Cada vez más personas dedican largas horas a planear su alimentación diaria y destinan grandes sumas de dinero a la compra de alimentos orgánicos o "libres de químicos". Detrás de este comportamiento, que a simple vista puede parecer saludable, podría esconderse un trastorno alimentario conocido como ortorexia.
De acuerdo con Alma Erika García Corona, nutrióloga del Departamento de Nutrición del Hospital General de México “Eduardo Liceaga” (HGM), quienes padecen ortorexia suelen mostrar una preocupación excesiva por la calidad de los alimentos, lo que los lleva a analizar minuciosamente las etiquetas nutricionales y a evitar todo aquello que no cumpla con sus estándares de pureza o naturalidad. "Cuando consumen algún alimento que no cumple con estas características, se recriminan y se castigan haciendo ayunos prolongados o dietas muy estrictas", señaló la especialista.
García Corona explicó que esta alteración alimentaria puede presentarse en personas con comportamientos obsesivo-compulsivos. Entre los factores de riesgo se encuentran la predisposición genética, así como antecedentes de otros trastornos alimentarios como la anorexia nervosa o la bulimia.
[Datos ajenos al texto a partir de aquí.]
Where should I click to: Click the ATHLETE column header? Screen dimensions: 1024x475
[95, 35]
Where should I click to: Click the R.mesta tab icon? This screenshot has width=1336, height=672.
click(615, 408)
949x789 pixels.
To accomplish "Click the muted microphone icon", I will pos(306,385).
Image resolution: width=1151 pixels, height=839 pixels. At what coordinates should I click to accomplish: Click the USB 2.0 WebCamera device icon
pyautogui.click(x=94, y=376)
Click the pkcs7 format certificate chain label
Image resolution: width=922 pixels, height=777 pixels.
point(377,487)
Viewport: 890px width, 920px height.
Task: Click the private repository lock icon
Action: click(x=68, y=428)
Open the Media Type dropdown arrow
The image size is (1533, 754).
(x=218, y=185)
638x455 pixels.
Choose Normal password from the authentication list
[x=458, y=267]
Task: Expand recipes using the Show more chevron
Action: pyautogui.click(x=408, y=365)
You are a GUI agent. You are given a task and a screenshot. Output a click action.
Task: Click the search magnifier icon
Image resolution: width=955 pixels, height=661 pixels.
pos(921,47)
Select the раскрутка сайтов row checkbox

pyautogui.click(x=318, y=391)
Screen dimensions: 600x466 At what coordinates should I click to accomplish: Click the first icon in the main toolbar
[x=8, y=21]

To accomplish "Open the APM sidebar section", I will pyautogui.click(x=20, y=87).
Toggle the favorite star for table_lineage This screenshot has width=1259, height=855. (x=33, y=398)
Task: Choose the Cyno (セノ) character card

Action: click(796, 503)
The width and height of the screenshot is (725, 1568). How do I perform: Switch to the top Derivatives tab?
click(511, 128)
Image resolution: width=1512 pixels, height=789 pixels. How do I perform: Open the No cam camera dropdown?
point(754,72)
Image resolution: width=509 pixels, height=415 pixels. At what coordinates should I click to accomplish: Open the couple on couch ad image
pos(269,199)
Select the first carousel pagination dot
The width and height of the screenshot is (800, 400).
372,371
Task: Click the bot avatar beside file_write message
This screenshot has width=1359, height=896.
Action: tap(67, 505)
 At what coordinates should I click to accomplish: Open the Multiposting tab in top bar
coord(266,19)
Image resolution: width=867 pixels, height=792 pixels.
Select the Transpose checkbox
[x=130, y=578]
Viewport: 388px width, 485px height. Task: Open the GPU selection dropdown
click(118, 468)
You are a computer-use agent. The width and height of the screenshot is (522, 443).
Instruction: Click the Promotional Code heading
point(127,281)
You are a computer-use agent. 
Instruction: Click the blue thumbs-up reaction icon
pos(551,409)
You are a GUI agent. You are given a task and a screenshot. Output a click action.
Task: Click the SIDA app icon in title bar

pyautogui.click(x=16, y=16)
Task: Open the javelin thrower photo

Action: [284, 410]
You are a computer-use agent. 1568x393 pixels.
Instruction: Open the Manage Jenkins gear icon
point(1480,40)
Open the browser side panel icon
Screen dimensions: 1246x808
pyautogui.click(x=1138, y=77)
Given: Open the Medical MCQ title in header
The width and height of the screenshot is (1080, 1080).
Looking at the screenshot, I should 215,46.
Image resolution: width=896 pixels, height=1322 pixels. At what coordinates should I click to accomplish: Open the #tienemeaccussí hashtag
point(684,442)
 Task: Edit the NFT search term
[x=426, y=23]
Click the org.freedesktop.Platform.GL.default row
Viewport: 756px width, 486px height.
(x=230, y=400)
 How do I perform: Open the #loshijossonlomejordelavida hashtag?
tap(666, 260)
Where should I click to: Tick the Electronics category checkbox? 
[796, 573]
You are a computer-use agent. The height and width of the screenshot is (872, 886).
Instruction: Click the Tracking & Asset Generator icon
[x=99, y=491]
A nivel mundial, se estima que alrededor del 28% de la población presenta algún grado de ortorexia. Sin embargo, en México, según la cantidad de pacientes atendidos en el Servicio de Nutrición del HGM, no es un padecimiento tan frecuente.
El comportamiento típico de quienes viven con este trastorno se manifiesta incluso durante actividades cotidianas como hacer las compras. En el supermercado, seleccionan cuidadosamente frutas y verduras, asegurándose de que estén libres de pesticidas y hayan sido cultivadas de forma ecológica. Esta búsqueda constante de lo "más saludable" puede generar una gran carga emocional y física para quienes lo padecen.
El tratamiento, advierte García Corona, debe ser multidisciplinario. Dado que suelen coexistir trastornos emocionales, es fundamental la intervención del área de salud mental para diseñar una estrategia terapéutica integral. La ortorexia afecta principalmente a adultos jóvenes, sin distinción entre hombres y mujeres.
Aunque comer bien es importante para la salud, cuando el deseo de alimentarse sanamente se convierte en una obsesión que afecta la vida diaria, es momento de buscar ayuda profesional.